In this analysis, he and co-investigators pooled data from nine completed phase IIb and III studies that included 5141 individuals. The patients had received either sitagliptin 100 mg/day (n=2786) or placebo or an active comparator (n=2355 not exposed to sitagliptin). The studies were of 24 to 104 weeks in duration and assessed the DPP IV inhibitor as monotherapy, as initial combination therapy with metformin, or as an add-on to oral antihyperglycemic therapy across classes.

The investigators analyzed the studies for clinical and laboratory adverse experiences. All patients had a similar overall incidence of adverse events, serious adverse events, and discontinuations due to adverse events in the DPP IV inhibitor group and in the non-exposed groups. Interestingly, the drug-related adverse events and discontinuations due to such events were higher in the non-exposed patients, primarily due to hypoglycemia in the sulfonylurea-treated patients. Investigators reported that the agent was well tolerated.

Post-prandial Glucose Control

In other research, investigators found that patients with mild hyperglycemia can improve their post-prandial glucose control when treated with vildagliptin, according to Dr. Werner Scherbaum, Director, German Diabetes Research Institute, and Professor of Medicine, University of Dusseldorf, Germany.

In a 52-week randomized study, he and colleagues examined its efficacy and tolerability at 50 mg q.d. in 156 patients compared to 150 patients on placebo. All patients had type 2 diabetes and mild hyperglycemia, defined as an HbA1c of 6.2 % to 7.5%.

The investigators conducted standard meal tests at baseline and end point and calculated the ratio of insulin secretion relative to glucose as an index of beta-cell function. At baseline the patients were an average of 63.1 years old and had a body mass index of 30.2 kg/m2. Their average fasting plasma glucose (FPG) was 7.1 mM and their average HbA1c was 6.7%.
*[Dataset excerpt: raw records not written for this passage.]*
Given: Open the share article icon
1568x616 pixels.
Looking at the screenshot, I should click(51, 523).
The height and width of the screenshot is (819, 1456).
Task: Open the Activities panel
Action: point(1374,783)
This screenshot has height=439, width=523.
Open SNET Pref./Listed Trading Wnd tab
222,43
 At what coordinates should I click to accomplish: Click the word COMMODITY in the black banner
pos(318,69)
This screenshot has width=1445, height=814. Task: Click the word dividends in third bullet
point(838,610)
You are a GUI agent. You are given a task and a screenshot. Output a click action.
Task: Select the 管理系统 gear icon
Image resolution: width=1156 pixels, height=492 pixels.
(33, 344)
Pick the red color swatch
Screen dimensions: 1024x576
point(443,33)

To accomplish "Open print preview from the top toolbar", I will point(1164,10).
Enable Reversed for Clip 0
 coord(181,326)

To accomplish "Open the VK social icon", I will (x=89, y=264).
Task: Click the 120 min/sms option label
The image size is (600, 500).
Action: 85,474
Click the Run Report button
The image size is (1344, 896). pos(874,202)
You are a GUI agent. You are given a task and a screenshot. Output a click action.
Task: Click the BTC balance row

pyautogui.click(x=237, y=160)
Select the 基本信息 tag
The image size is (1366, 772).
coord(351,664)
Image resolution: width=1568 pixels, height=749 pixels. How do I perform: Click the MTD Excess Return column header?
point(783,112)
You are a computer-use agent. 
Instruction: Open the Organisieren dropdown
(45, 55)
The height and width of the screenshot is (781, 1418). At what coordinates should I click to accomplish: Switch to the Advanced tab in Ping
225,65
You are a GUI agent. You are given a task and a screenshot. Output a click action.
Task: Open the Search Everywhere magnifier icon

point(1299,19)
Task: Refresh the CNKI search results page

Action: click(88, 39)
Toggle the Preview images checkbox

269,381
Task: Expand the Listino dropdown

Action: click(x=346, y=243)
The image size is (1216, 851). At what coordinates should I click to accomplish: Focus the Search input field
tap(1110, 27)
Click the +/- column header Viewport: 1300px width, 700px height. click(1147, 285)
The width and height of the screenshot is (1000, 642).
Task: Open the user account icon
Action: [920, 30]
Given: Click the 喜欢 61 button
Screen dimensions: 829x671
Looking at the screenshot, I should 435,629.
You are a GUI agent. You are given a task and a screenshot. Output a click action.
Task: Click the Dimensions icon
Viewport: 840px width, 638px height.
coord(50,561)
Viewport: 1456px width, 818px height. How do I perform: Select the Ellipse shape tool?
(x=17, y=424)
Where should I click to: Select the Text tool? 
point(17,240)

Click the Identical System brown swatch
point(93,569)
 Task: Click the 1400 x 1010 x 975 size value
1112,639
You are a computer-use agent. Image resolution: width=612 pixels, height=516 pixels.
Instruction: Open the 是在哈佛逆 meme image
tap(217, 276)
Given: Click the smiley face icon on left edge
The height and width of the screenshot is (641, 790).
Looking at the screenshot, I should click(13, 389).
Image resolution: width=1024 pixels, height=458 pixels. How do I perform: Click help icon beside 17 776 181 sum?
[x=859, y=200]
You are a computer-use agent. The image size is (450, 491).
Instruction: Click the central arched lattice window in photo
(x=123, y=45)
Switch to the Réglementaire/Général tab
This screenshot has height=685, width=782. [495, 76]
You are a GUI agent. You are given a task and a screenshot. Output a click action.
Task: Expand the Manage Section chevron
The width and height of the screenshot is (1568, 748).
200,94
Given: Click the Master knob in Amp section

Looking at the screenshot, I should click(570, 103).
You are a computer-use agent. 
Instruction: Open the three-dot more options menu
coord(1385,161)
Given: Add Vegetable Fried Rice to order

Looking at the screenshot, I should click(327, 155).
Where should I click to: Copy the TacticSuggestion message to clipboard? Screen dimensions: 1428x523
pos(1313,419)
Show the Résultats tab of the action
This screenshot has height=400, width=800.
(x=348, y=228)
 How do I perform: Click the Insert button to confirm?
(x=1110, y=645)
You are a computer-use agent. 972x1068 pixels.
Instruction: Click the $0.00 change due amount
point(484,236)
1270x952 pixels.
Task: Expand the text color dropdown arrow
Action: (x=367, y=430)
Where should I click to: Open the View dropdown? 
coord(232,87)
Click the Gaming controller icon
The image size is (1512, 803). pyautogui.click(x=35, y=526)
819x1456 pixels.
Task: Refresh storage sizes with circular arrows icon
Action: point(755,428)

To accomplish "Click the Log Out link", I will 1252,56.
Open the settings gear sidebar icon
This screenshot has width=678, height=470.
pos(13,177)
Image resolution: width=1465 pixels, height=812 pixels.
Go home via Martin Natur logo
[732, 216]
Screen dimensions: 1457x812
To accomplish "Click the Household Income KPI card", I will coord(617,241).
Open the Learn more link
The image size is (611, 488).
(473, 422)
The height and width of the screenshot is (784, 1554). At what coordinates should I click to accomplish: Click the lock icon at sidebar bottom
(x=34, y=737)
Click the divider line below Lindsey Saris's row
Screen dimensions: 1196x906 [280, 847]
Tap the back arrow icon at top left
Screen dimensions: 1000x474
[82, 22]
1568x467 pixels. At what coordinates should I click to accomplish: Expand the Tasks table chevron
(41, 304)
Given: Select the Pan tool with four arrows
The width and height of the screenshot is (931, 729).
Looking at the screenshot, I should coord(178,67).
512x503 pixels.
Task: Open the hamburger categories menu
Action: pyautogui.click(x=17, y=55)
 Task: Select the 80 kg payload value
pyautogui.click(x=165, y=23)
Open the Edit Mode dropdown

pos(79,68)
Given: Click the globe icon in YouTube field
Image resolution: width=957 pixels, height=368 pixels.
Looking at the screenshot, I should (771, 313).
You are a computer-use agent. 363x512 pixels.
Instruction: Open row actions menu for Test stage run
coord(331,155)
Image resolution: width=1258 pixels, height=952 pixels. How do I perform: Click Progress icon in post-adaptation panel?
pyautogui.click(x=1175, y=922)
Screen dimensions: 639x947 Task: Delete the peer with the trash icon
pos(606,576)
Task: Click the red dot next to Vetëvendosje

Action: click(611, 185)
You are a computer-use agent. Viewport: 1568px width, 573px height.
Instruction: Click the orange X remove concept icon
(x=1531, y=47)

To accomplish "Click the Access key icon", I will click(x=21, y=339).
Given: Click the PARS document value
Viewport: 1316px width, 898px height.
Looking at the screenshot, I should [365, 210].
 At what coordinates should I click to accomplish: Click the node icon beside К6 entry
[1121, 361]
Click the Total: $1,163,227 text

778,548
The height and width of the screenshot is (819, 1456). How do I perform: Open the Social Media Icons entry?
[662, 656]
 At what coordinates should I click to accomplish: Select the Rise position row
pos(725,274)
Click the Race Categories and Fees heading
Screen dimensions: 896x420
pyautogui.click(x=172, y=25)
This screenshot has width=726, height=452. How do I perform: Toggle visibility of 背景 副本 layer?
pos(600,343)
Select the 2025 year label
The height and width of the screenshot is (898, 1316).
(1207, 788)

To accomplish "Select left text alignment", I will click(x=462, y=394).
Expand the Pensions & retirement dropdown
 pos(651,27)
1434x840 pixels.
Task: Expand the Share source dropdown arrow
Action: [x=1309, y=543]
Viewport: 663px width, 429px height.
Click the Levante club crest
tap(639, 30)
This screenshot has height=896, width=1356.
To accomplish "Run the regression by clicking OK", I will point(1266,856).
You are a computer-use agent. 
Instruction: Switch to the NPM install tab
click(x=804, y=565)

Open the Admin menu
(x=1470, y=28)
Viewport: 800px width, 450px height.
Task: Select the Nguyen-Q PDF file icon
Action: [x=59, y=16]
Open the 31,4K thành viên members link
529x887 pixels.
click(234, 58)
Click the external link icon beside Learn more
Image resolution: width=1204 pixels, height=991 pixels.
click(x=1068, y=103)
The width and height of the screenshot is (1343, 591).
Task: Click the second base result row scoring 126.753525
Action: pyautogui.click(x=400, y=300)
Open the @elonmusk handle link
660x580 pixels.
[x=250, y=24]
Compared to those on placebo, patients on active treatment had significantly increased beta-cell function, consisting of 5.0 pmol/min/m2/mM (P<0.001). Two-hour post-prandial glucose levels fell an average of 0.9 (P=0.012) and FPG decreased an average of -0.4 (P=0.032). In actively treated patients, the placebo-adjusted decrease in HbA1c from baseline to end point averaged 0.3% (P=0.001). End point HbA1c of no more than 6.5% was achieved by 45.1% of those in the active treatment group and 21.6% of those in the placebo groups. One or more adverse events occurred in 73.1% of those on active treatment and in 72.7% of the placebo cohort. Investigators reported one hypoglycemic event in one patient on placebo and none in any patient on vildagliptin.

Summary

Among the new agents being developed to treat type 2 diabetes, those in the DPP IV inhibitor class have attracted attention in demonstrating their ability to restore functionality by impeding the function of endogenous DPP-IV. This action delays the breakdown of endogenous incretins, a group of peptides that facilitate the metabolism of glucose. By making them available longer, the body’s sensitivity to endogenous insulin is enhanced. In sessions focused on DPP-IV inhibitors here at the ADA, leading investigators presented new findings on both sitagliptin and vildagliptin. Sitagliptin is a DPP IV inhibitor that can be used as monotherapy or in combination therapy with oral hypoglycemic agents.Vildagliptin has been shown in phase III clinical trials to have similar benefits. According to investigators who presented at these sessions, these agents are associated with improved glucose control in patients with type 2 diabetes and show particular promise for the future of type 2 diabetes management.